= Beginning of Section =

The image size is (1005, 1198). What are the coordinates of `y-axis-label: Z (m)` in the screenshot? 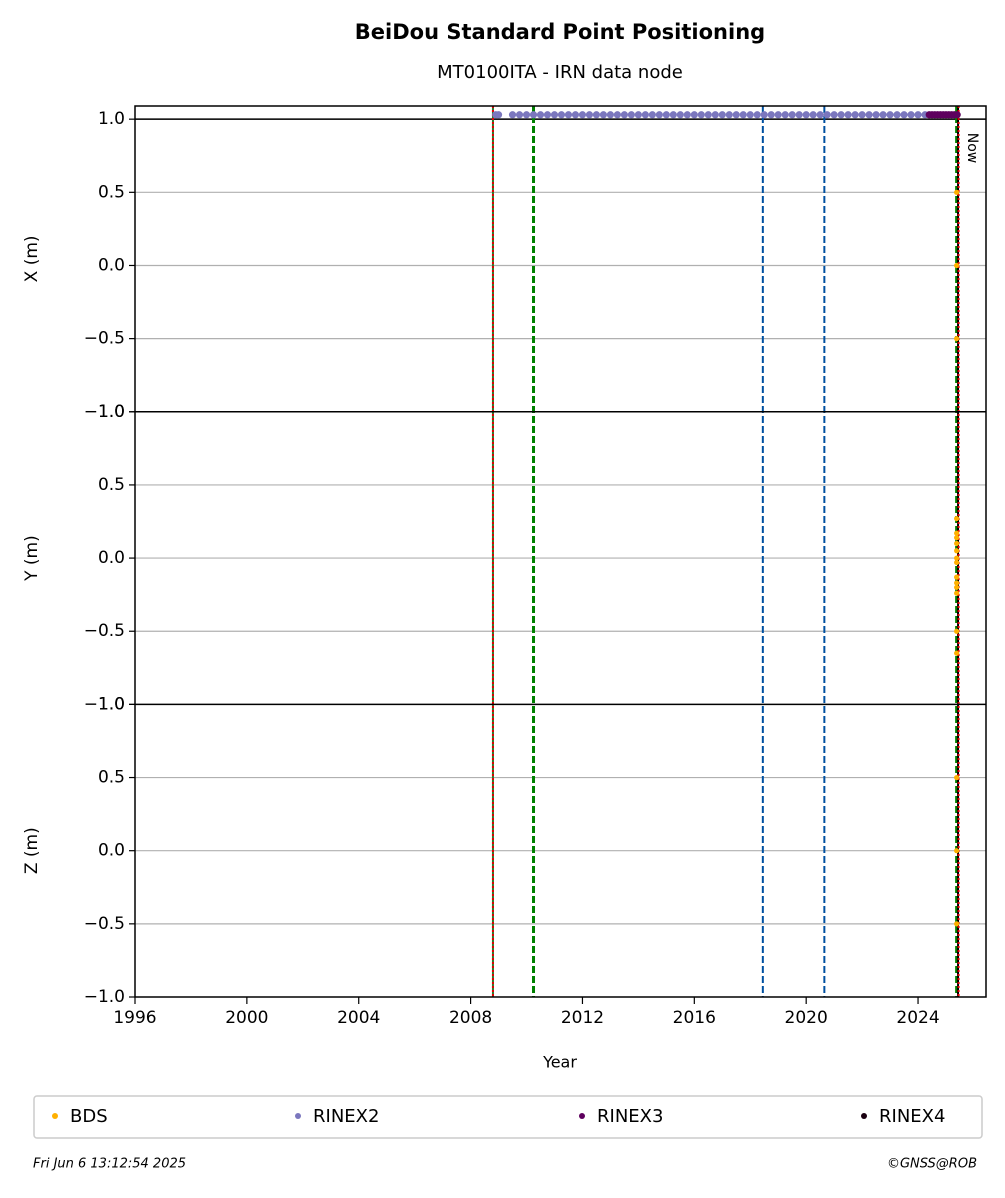 It's located at (32, 850).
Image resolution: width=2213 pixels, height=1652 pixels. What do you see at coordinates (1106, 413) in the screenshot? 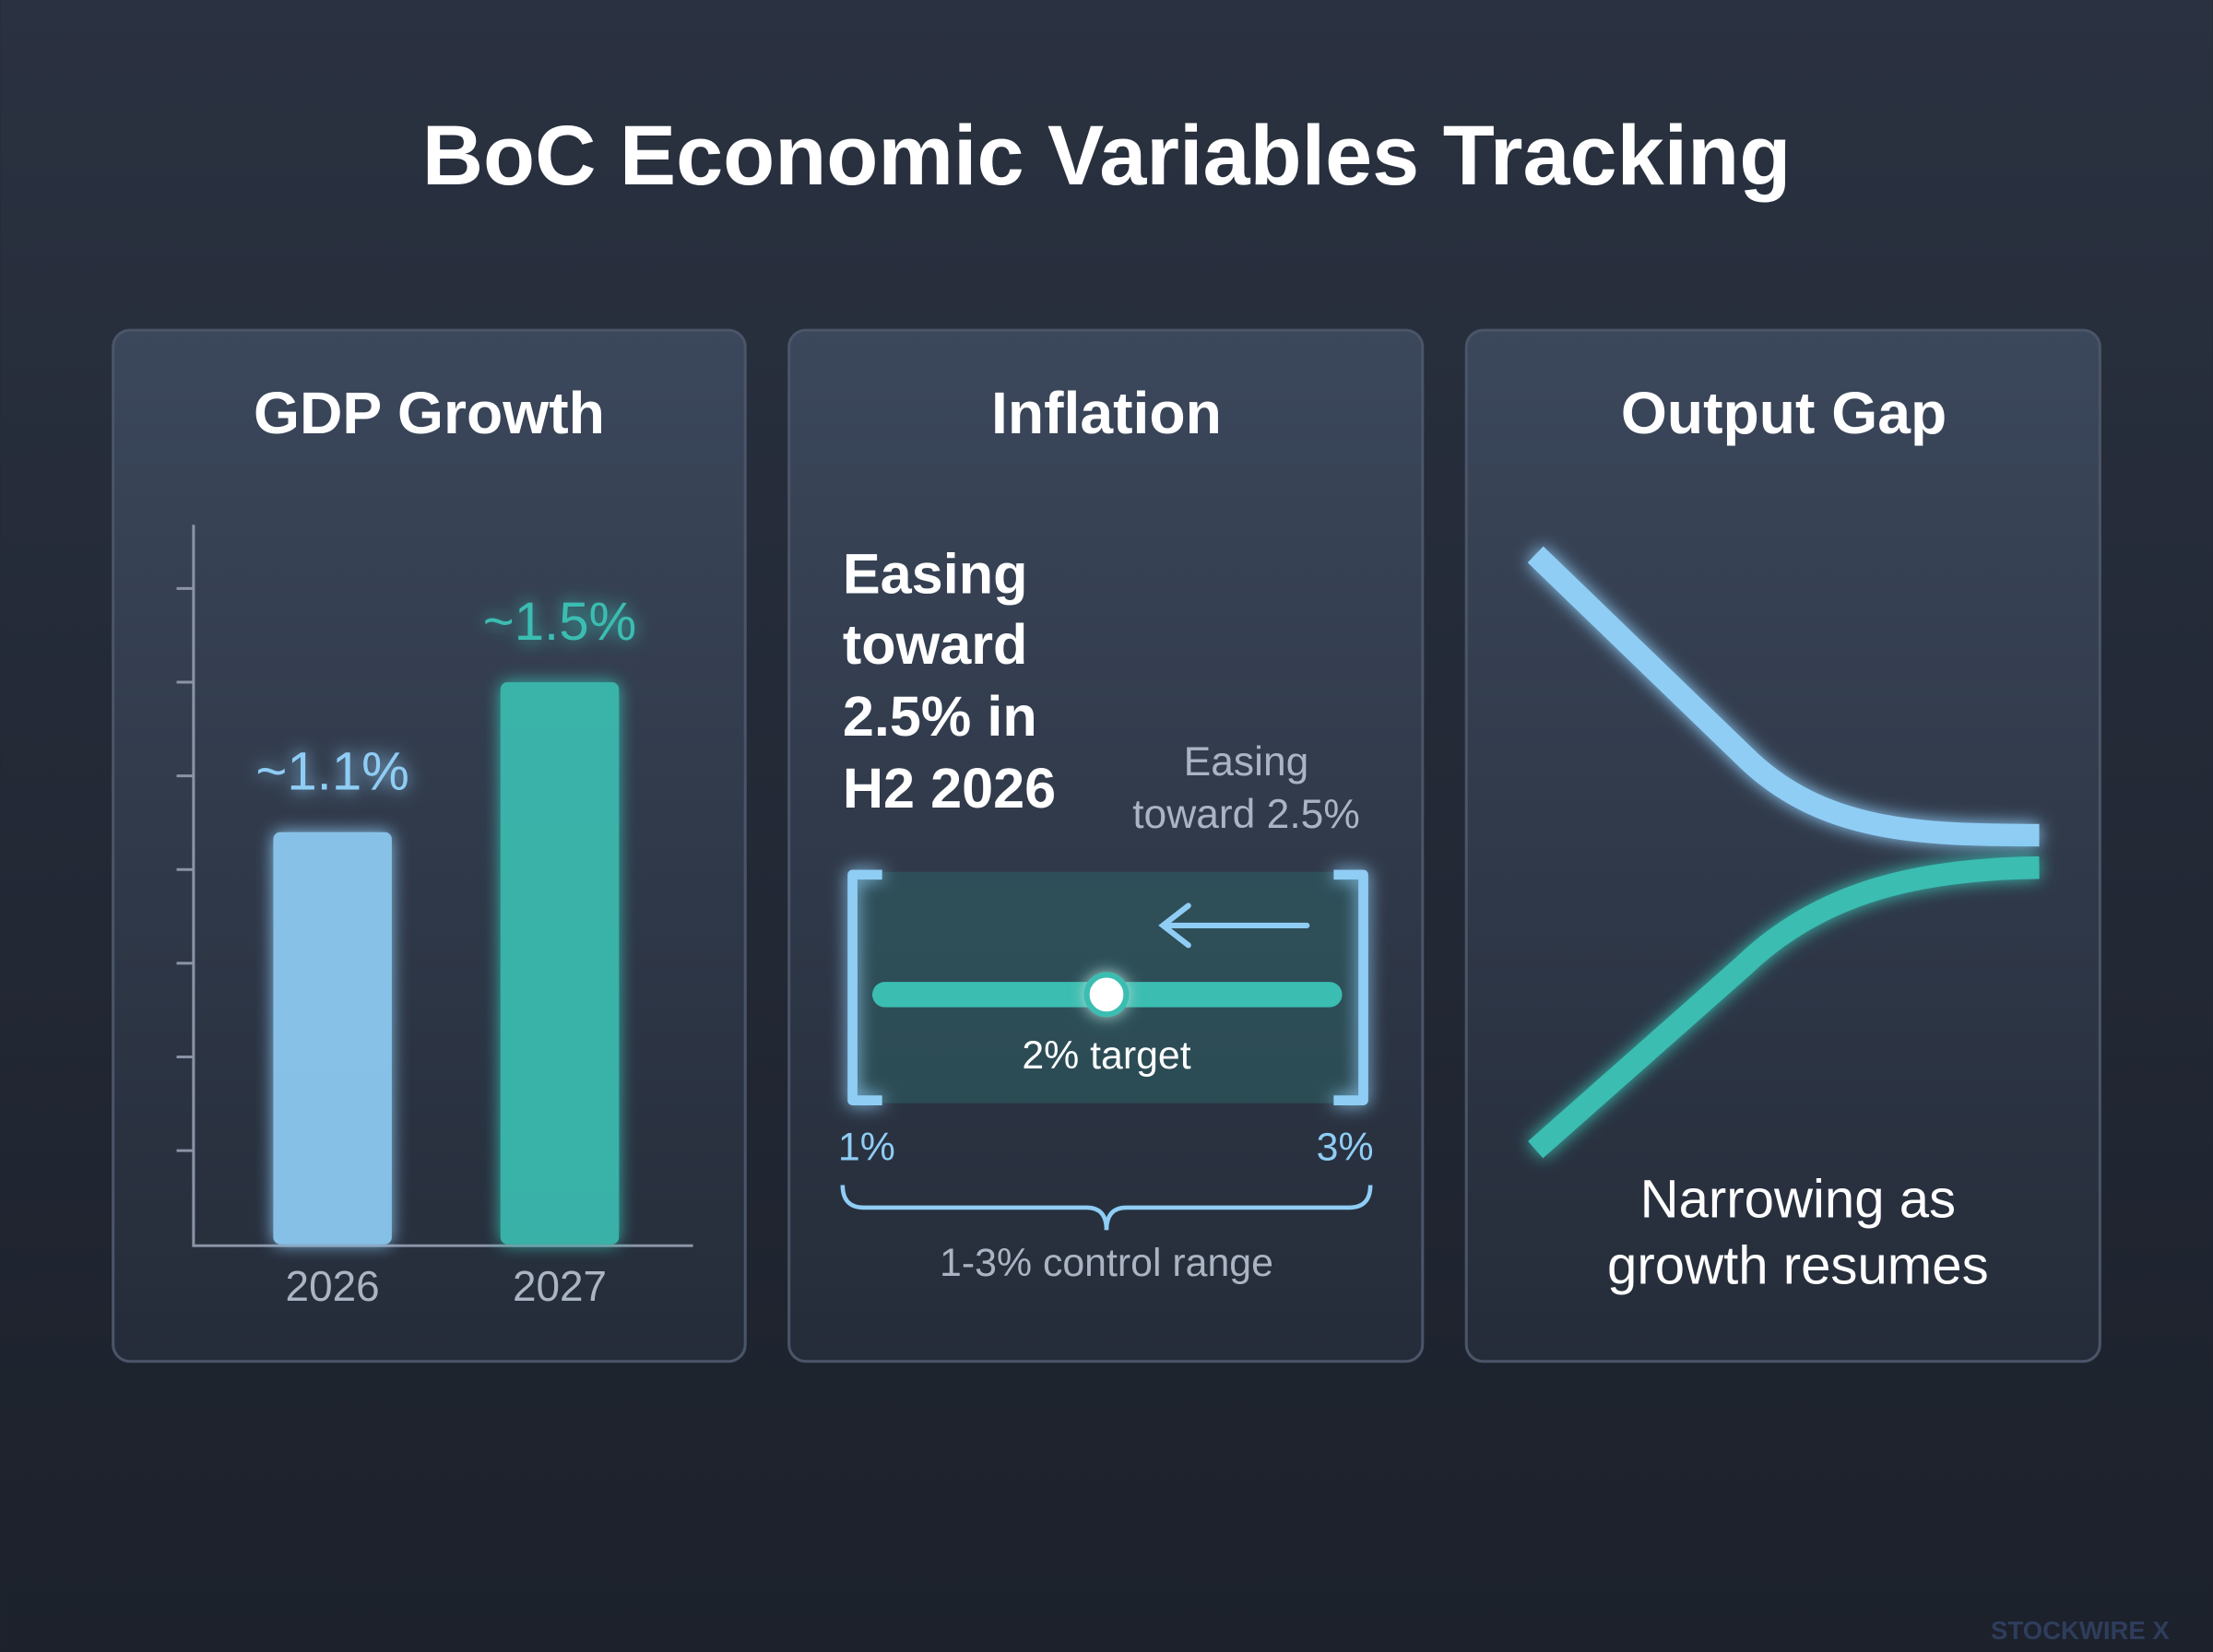
I see `panel-title: Inflation` at bounding box center [1106, 413].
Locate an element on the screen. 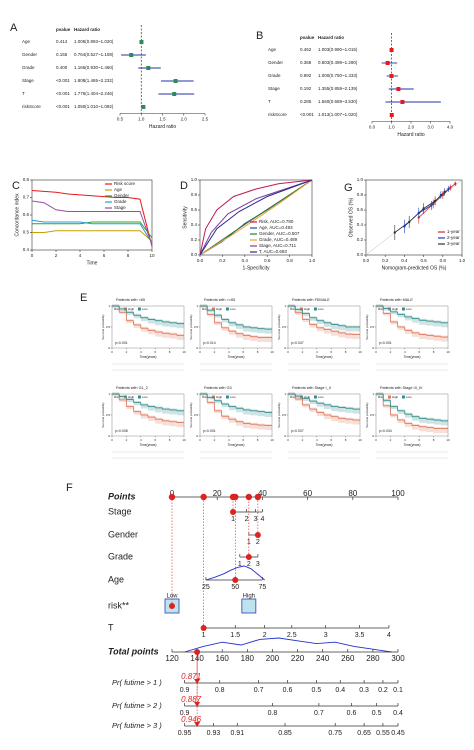  calibration-line is located at coordinates (437, 200).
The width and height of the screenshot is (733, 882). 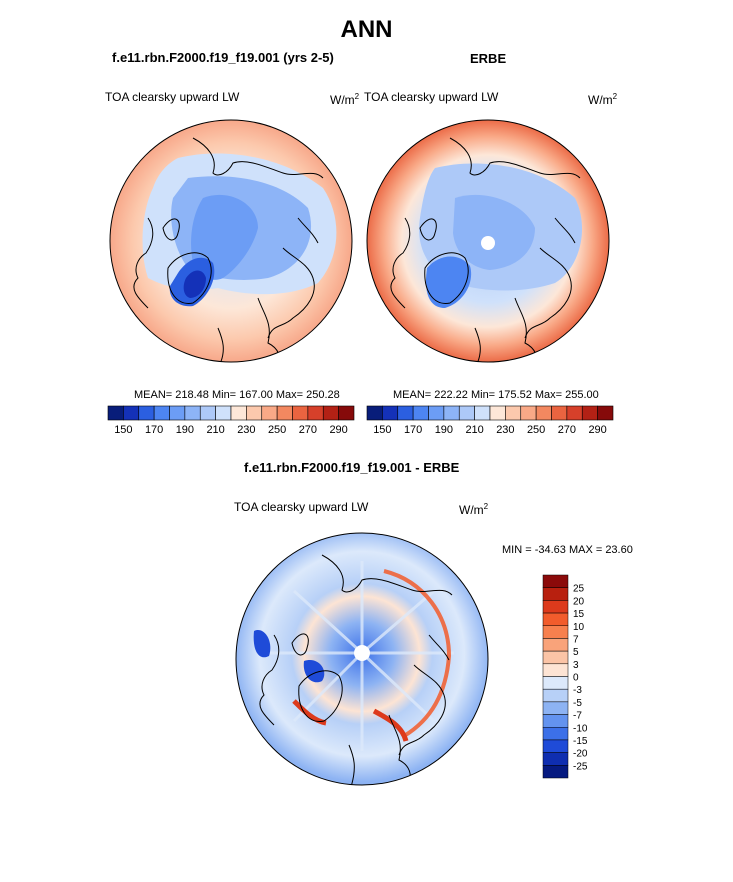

= End of Section =

**Task brief:** Could you replace "screenshot" with "screen image" in the lines that begin at the one containing "Image resolution: width=2213" and stop after the one containing "center [1106, 413].", leaving everything else unchanged and omitting the pictures?

**Solution to this problem:**
Image resolution: width=2213 pixels, height=1652 pixels. What do you see at coordinates (1106, 413) in the screen image? 
I see `panel-title: Inflation` at bounding box center [1106, 413].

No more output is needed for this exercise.